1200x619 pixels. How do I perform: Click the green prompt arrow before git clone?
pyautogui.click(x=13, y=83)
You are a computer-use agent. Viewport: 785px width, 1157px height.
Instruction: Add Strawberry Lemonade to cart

---

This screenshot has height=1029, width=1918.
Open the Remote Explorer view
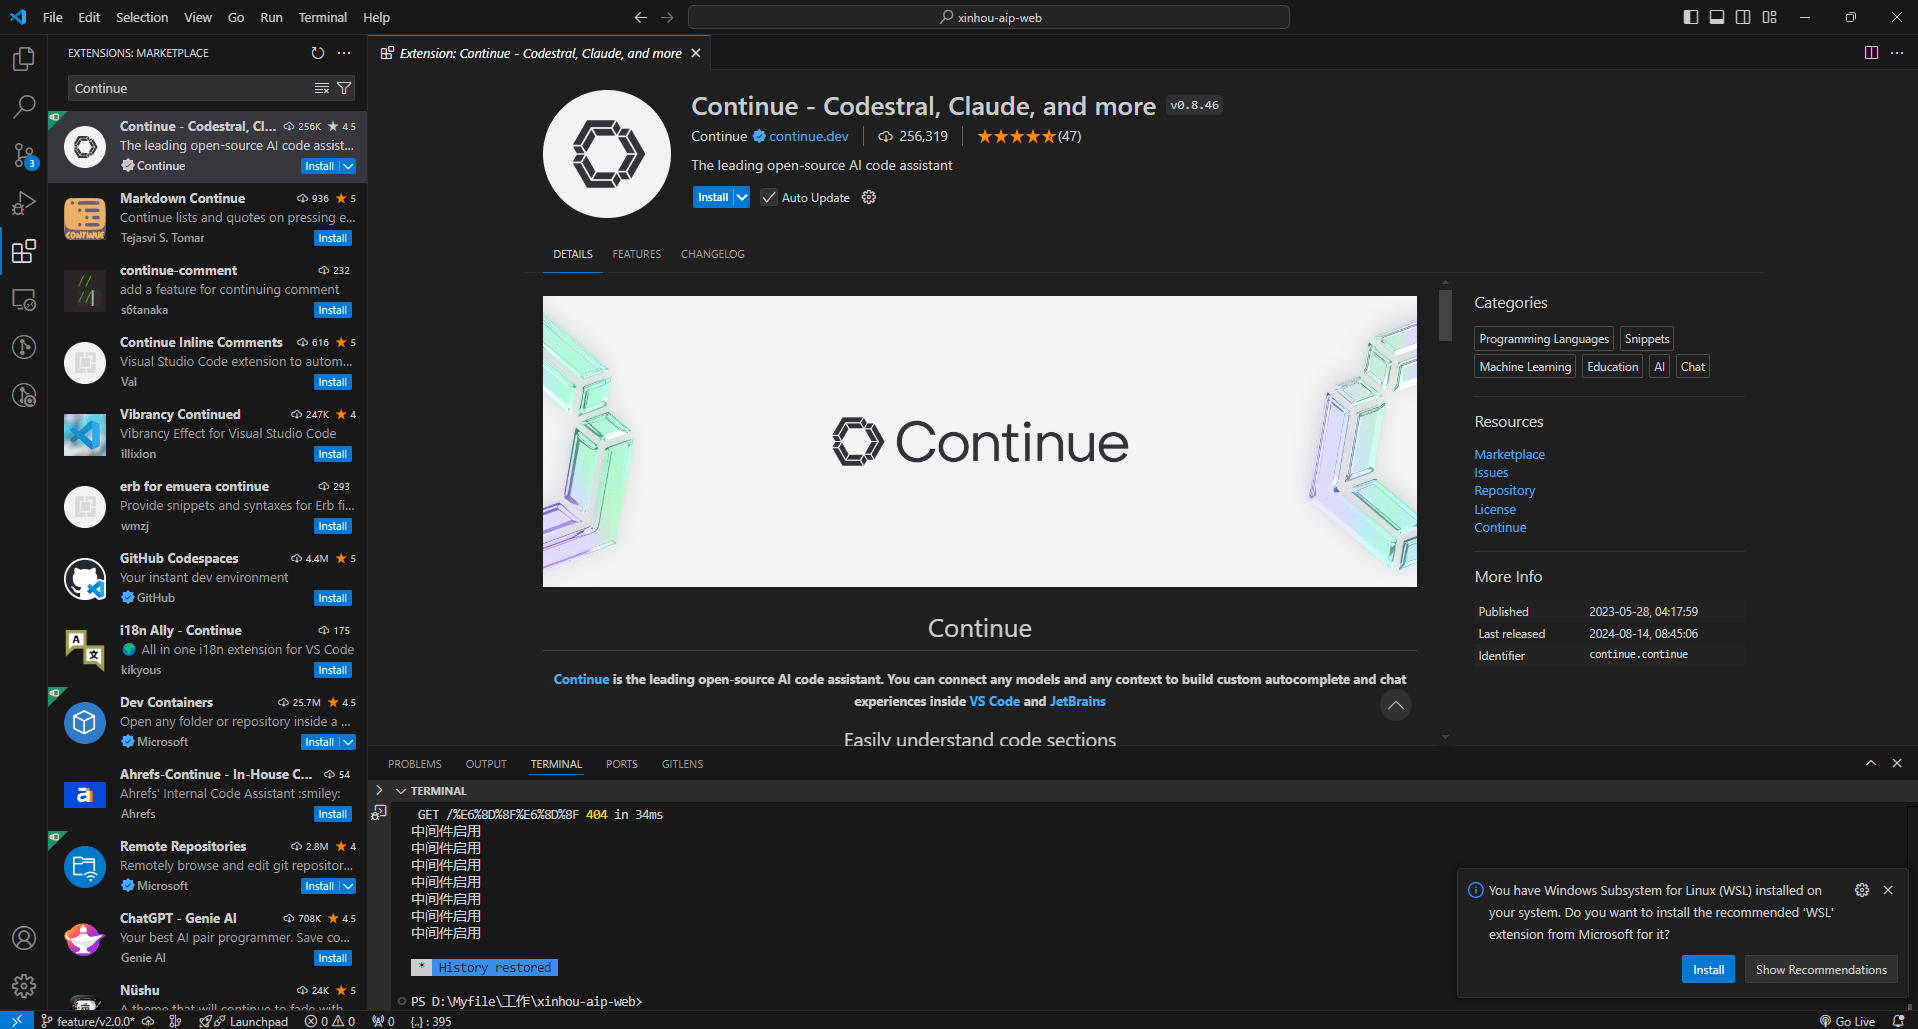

---

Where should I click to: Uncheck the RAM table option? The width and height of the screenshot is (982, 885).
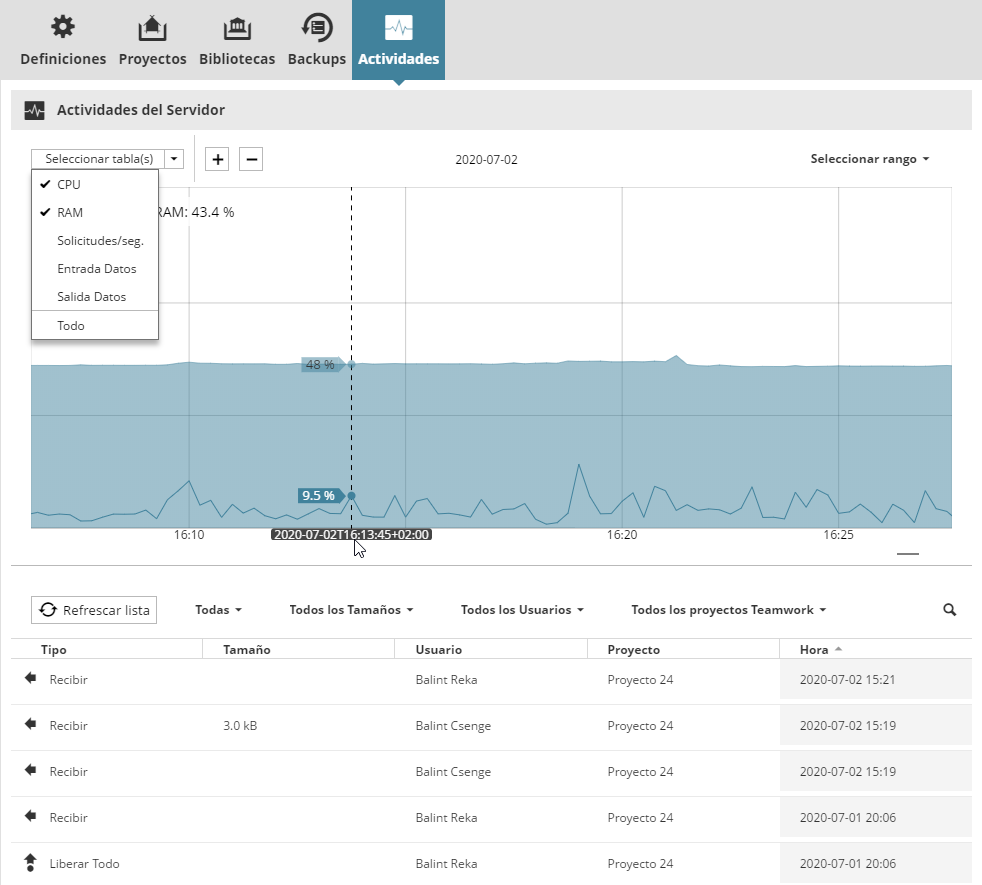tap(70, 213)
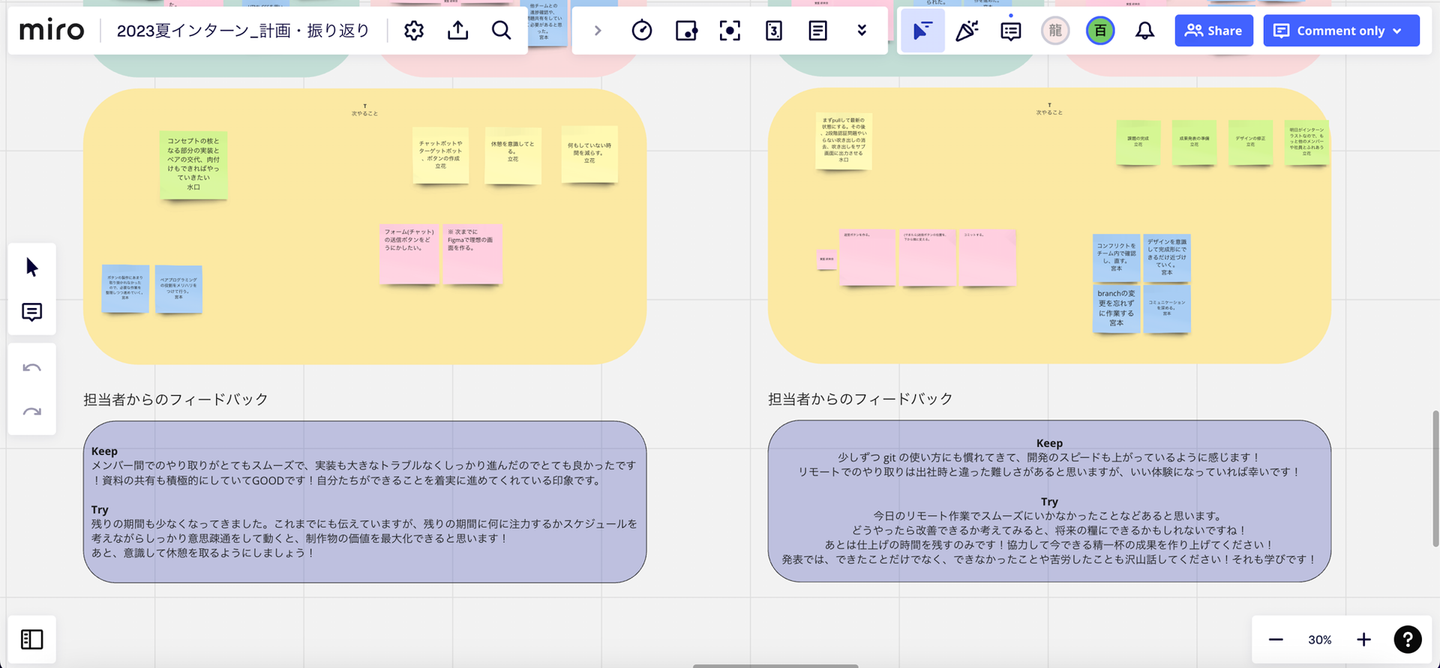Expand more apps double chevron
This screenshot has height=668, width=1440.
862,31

### Exercise instructions
Reproduce the records starting at the line that contains "1200x619 pixels. How" and ending at the line that contains "Instruction: Add Strawberry Lemonade to cart", switching "cart" to "basket" and leaving everything else unchanged.

### Task result
1200x619 pixels. How do I perform: Click the green prompt arrow before git clone?
pyautogui.click(x=13, y=83)
You are a computer-use agent. Viewport: 785px width, 1157px height.
Instruction: Add Strawberry Lemonade to basket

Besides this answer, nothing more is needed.